京都は何といっても竹に一番うるさい土地柄。銘竹市などに行くと見た事もない美しい竹がズラリと並べられていて圧倒されるのですが、これは古くから華道、茶道と竹の関係、需要と供給のバランス、伝統を守る京都ならではの事です。
そんな、こだわりの塊のような京都で銘竹と言えば清水銘竹店の清水良廣さんです。写真の真ん中に写る小柄な方ですが竹の本物です。竹の世界は奥が深くどこまで行っても終わりがありません、尊敬する人も多いのですが清水さんもそんなお一人。とにかく、この方ほど竹を知っていて、竹を愛する人はいません。京都の竹文化、伝統を陰から支え続ける姿は絶大な信頼を得ています。竹の事を人と話して面白いと思うことは、あまり無いのですがこの清水さんは凄い、楽しい。
そして、もう御一方が宇都宮市で広大な竹林の若山農場を経営する竹植栽のエキスパートであられる若山太郎さん。竹には様々な顔がありますが一年通して青々とした葉が茂る観葉植物としての側面もあります。パリなどに行くとカフェの目隠しや間仕切りなどに竹の植栽が多用されていますし、アメリカでも高級住宅街には竹の植え込みが使われます。
最近、東京に大型商業施設が出来ていますが注意してご覧いただきますと竹の植栽が良く目につくようになりました。竹があまり大きくなっても困るので「ヒメアケボノモウソウチク」と言う小型に品種改良した孟宗竹などを植えているそうですが、首都圏に竹が増えつつあるのはこの若山さんの仕事です。

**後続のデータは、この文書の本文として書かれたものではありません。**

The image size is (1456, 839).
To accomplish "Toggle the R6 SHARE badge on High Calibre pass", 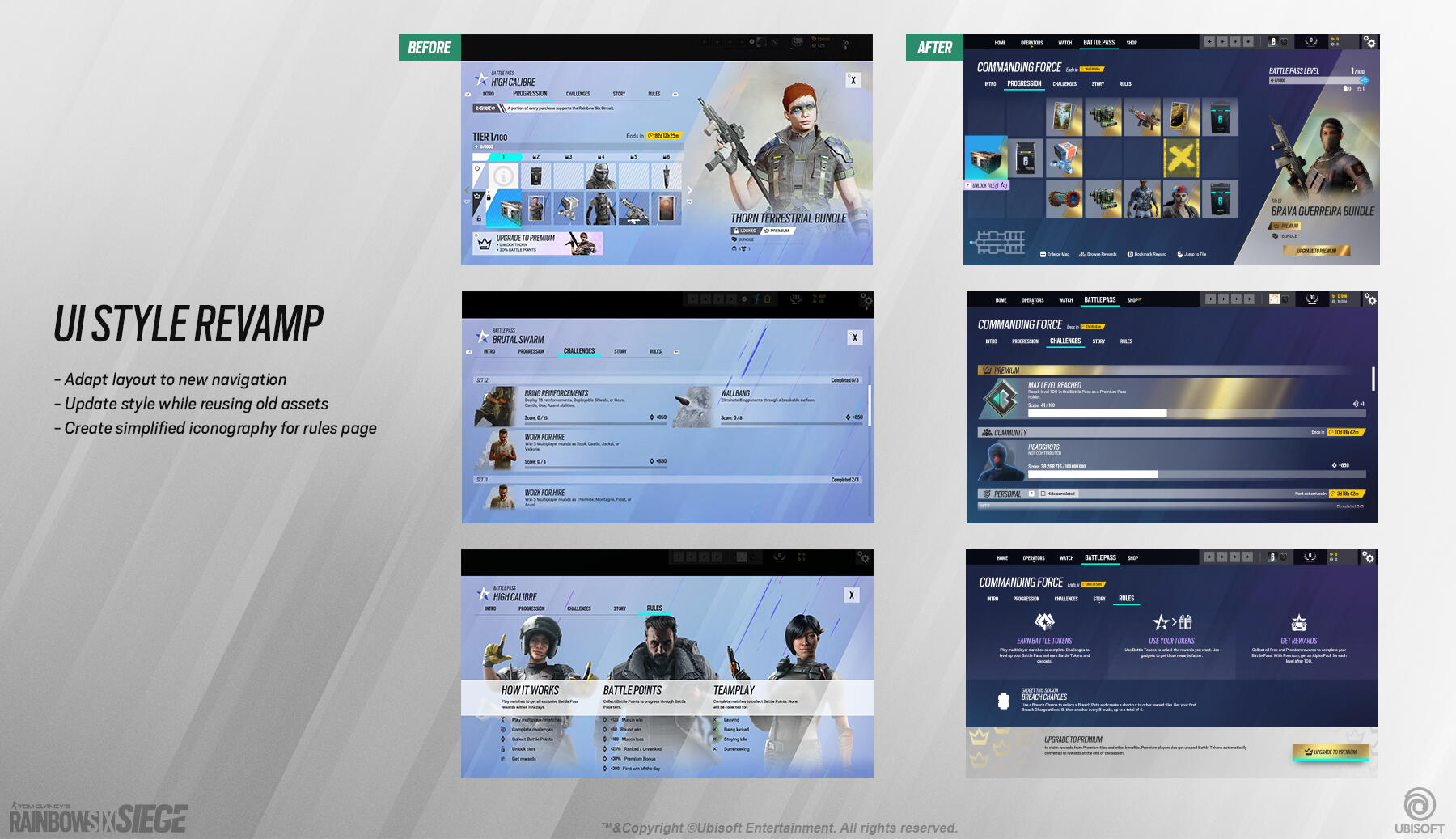I will 485,107.
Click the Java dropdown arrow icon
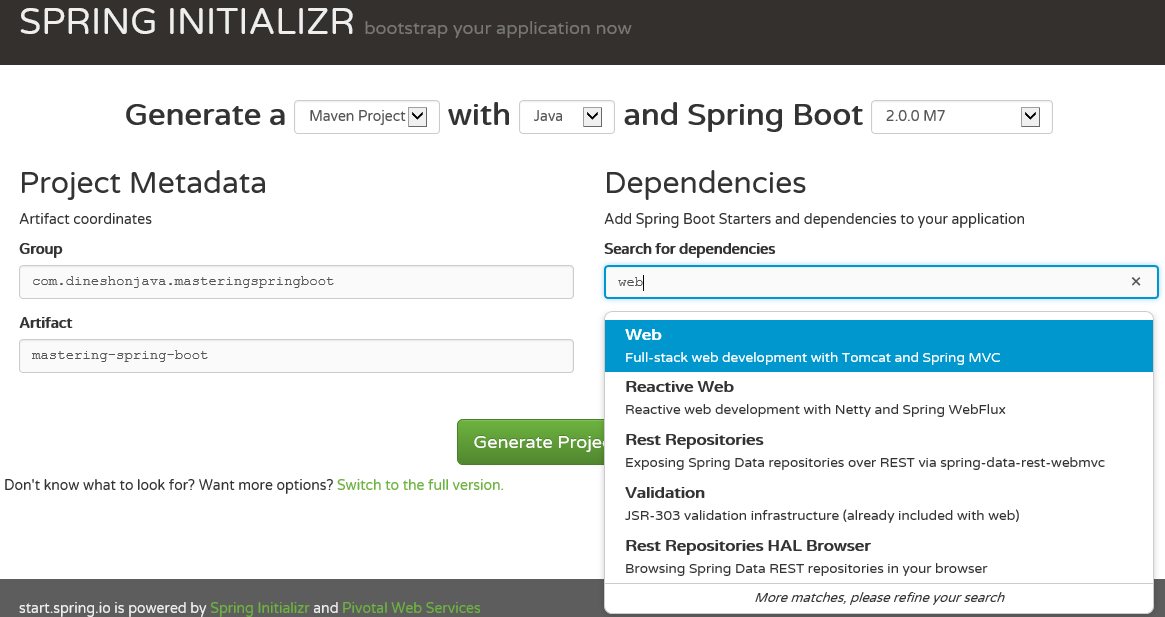This screenshot has width=1165, height=617. point(592,117)
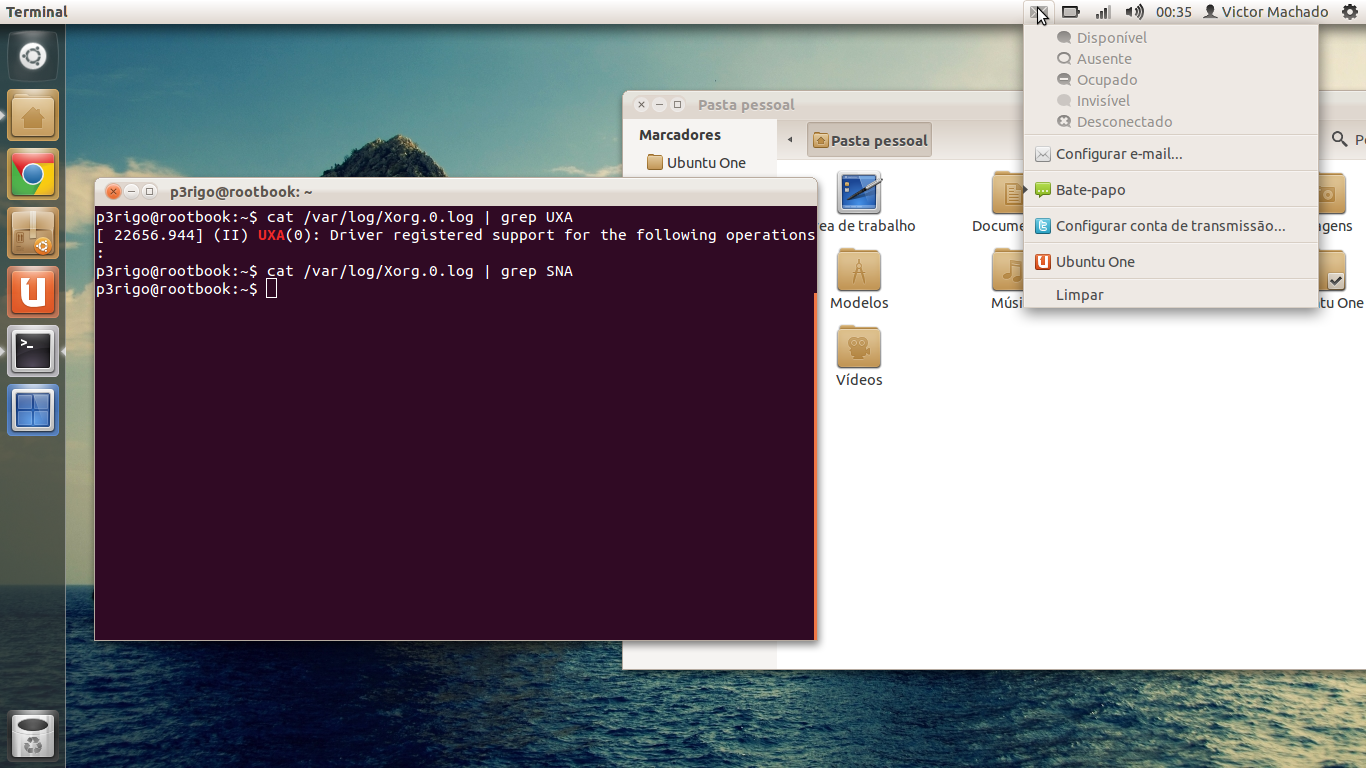Open Ubuntu Software Center launcher icon
This screenshot has height=768, width=1366.
pyautogui.click(x=33, y=234)
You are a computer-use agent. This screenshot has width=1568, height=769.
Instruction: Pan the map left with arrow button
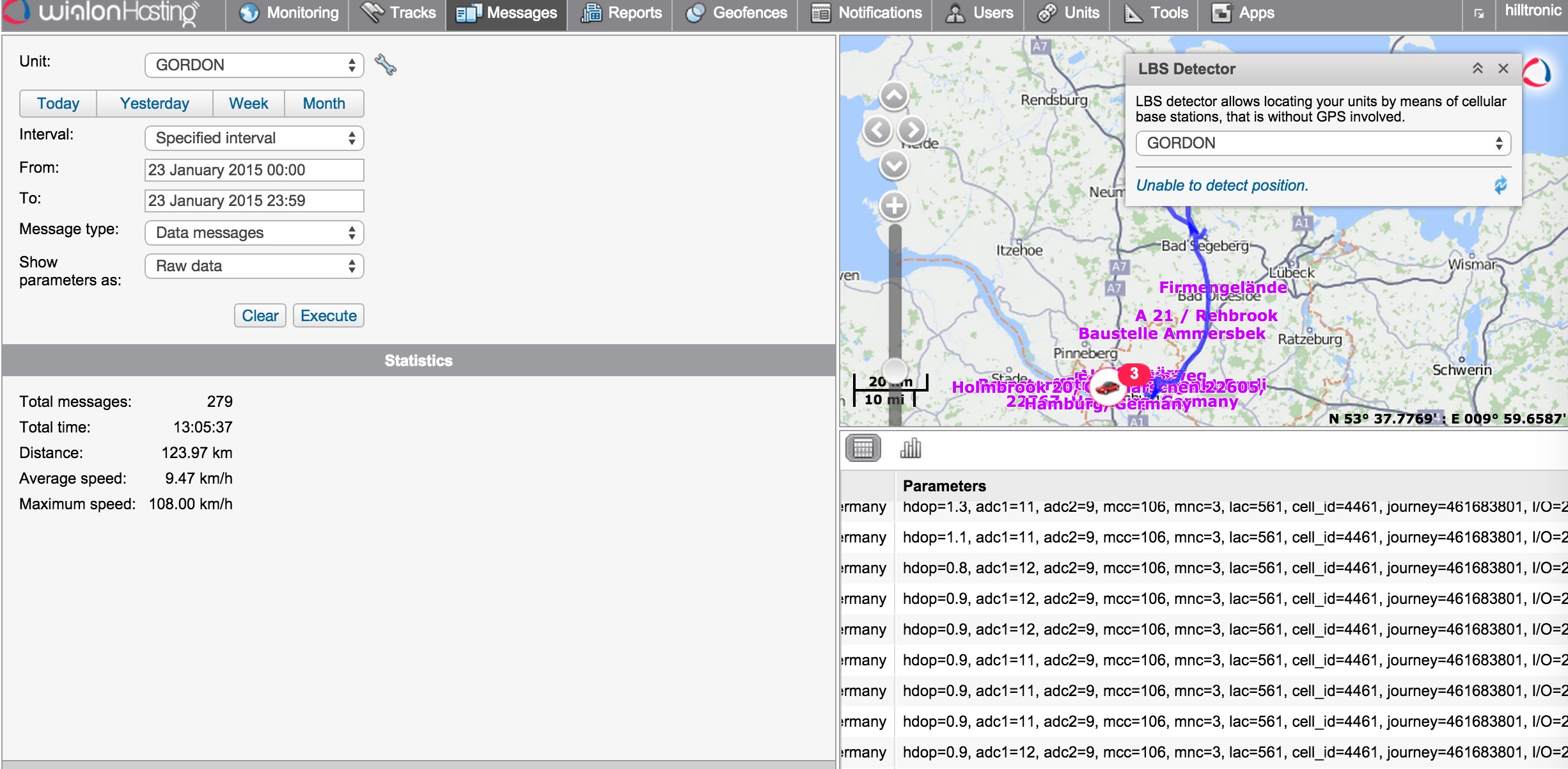click(x=877, y=131)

このような、竹の世界でトップランナーである竹の専門家にお越しいただける竹林が日本にどれだけあるでしょうか?これが江戸時代から延々とつづく虎竹文化なのです。
さて、竹林から本社に戻ると遠方からの来客を聞いた父が待っています。一瞬にして、その清水さんがプロの顔になります。京都の竹林で角竹や図面竹、ゴマ竹にする大きな孟宗竹と向き会う目です。
いつもはあんな顔はあまり見たことがありませんので、やはり先代は偉大という事かも知れません。自分はまだまだ、これからです。